> [提供文章]:

┄┄┄┄┄┄┄┄┄┄┄┄┄┄┄┄┄┄┄┄

エクイティ・ファイナンス(3):公募増資②

ひろです。
それでは公募増資について、ケーススタディを続けていきましょう。

~ここから過去の記事~

前回は公募増資のコストである

①公募増資公表による株価下落による機会損失
②公募価格のディスカウント
③証券会社に支払う手数料

のうち、①について書きましたので、「②公募価格のディスカウント」から話を再開します。

さてリリース(『発行価格および売出価格等の決定に関するお知らせ』)を見るとわかる通り、公募価格は、「3,138円」と決定されました。
リリース中にも最後に<ご参考>として記載がありますが、6月16日の終値は3,236円でしたから、発行価格は時価から▲3.0%のディスカウントとなりました。平均が3.3%なので、概ね「平均的なディスカウント率」と言えそうです。

さて、そもそもですが、なんで「ディスカウント」なんてしないといけないのですかね。
しないで済むのなら、是非とも時価そのもので発行したいですよね。
そしてまた、このディスカウント率は、何を背景に決定されるのでしょうか。

┄┄┄┄┄┄┄┄┄┄┄┄┄┄┄┄┄┄┄┄

> [表示データ]:

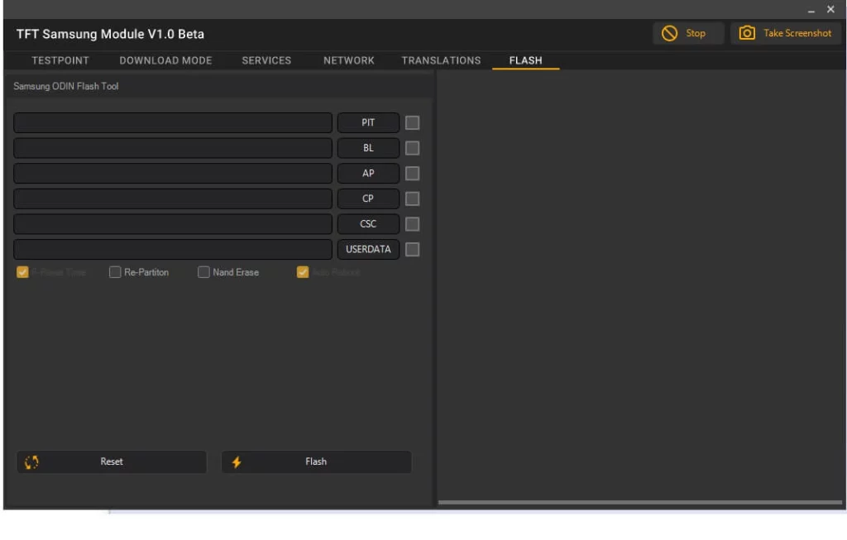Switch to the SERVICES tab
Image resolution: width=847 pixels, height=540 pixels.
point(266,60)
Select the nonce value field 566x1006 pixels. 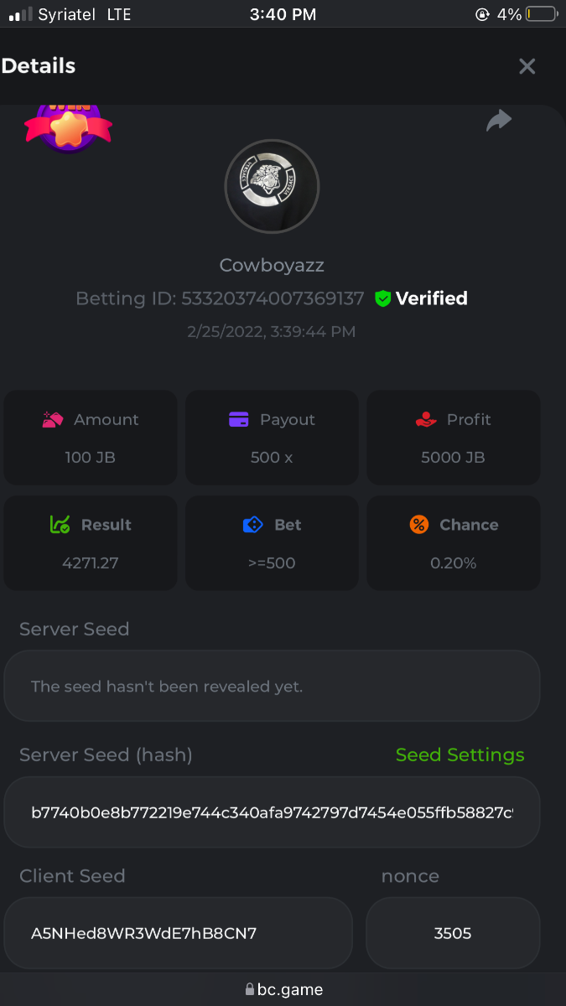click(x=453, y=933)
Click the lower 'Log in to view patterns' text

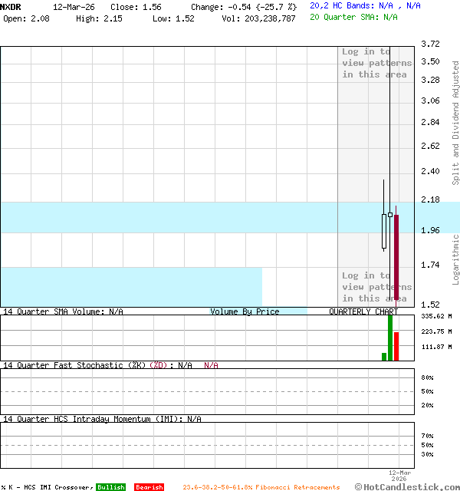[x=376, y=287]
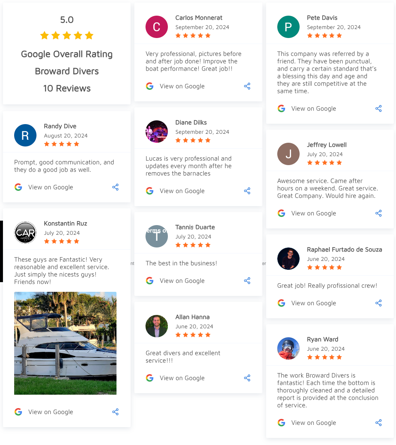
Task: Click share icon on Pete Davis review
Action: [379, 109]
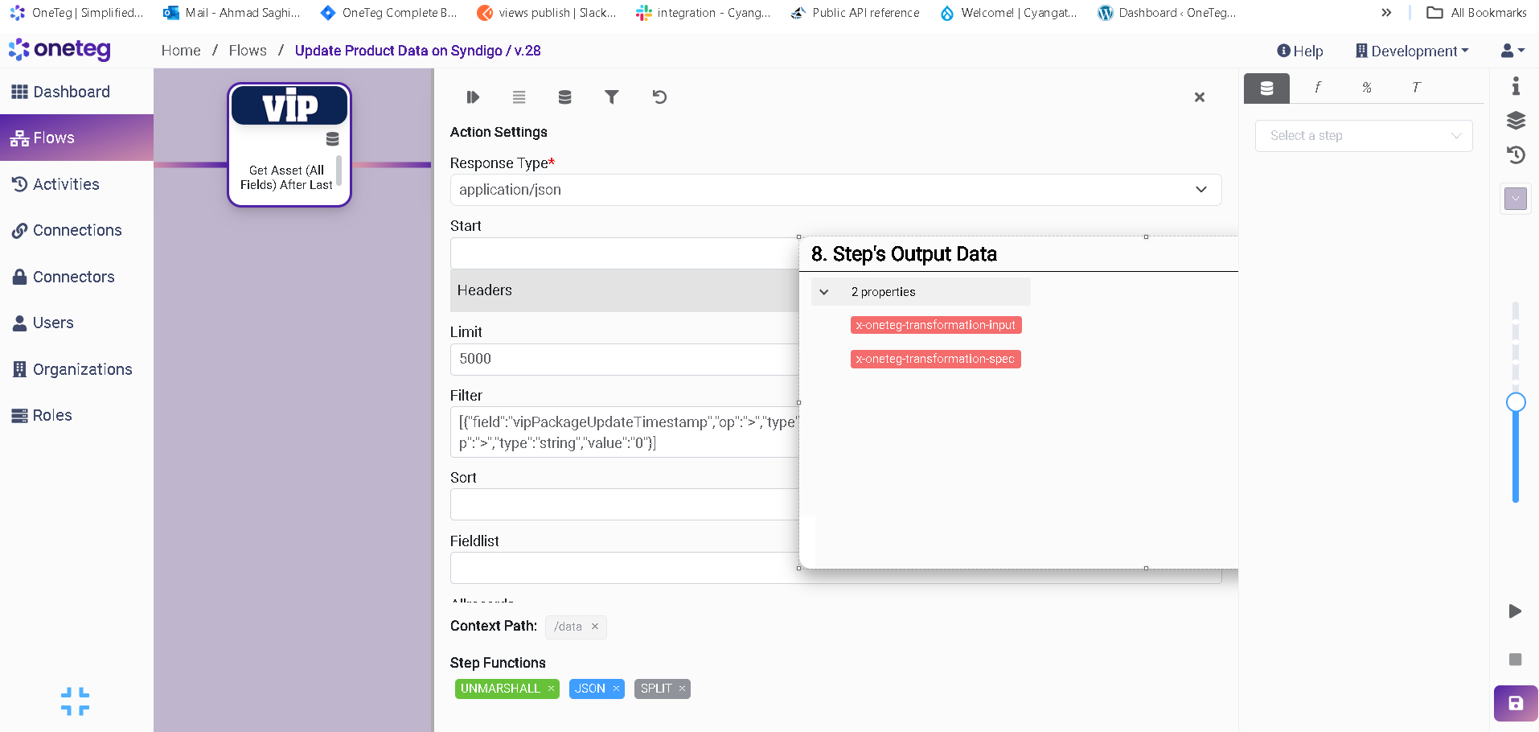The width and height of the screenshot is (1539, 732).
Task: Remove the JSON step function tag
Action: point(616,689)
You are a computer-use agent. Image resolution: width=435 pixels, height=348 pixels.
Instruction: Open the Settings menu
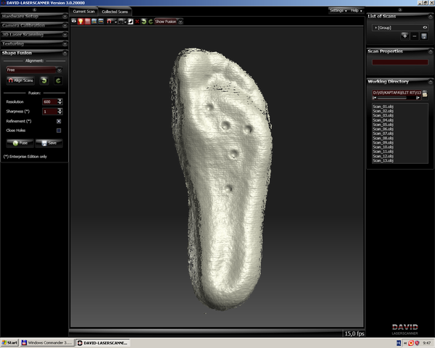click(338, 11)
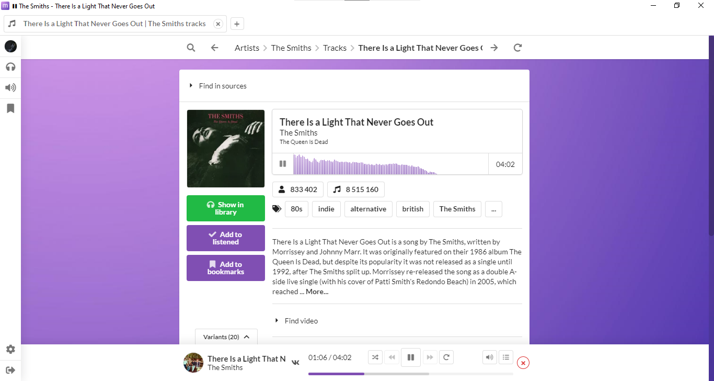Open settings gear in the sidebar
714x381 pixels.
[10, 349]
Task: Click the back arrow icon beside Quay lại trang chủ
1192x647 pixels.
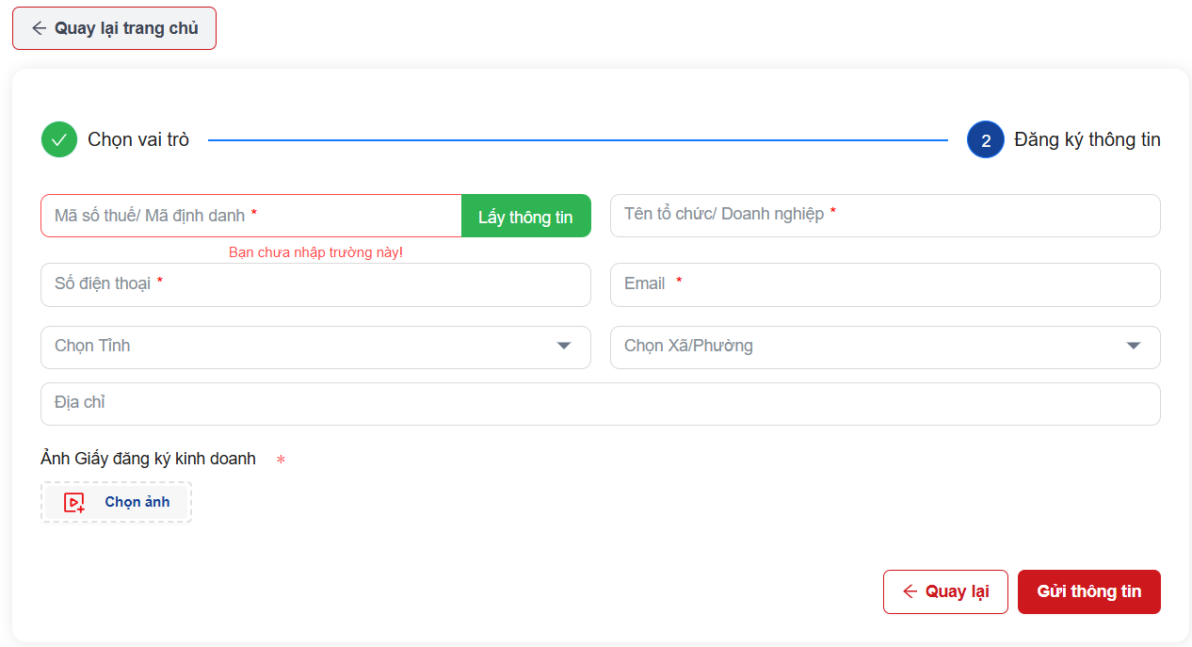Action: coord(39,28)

┄┄┄┄┄┄┄┄┄┄┄┄┄┄┄┄┄┄┄┄

> [短い課題]: 提供文章の「①公募増資公表による株価下落による機会損失」から「さて、そもそもですが、なんで「ディスカウント」なんてしないといけないのですかね。」までのすべてを、「リリース」を「開示資料」に差し替えて書き直してください。

> [結果]:
①公募増資公表による株価下落による機会損失
②公募価格のディスカウント
③証券会社に支払う手数料

のうち、①について書きましたので、「②公募価格のディスカウント」から話を再開します。

さて開示資料(『発行価格および売出価格等の決定に関するお知らせ』)を見るとわかる通り、公募価格は、「3,138円」と決定されました。
開示資料中にも最後に<ご参考>として記載がありますが、6月16日の終値は3,236円でしたから、発行価格は時価から▲3.0%のディスカウントとなりました。平均が3.3%なので、概ね「平均的なディスカウント率」と言えそうです。

さて、そもそもですが、なんで「ディスカウント」なんてしないといけないのですかね。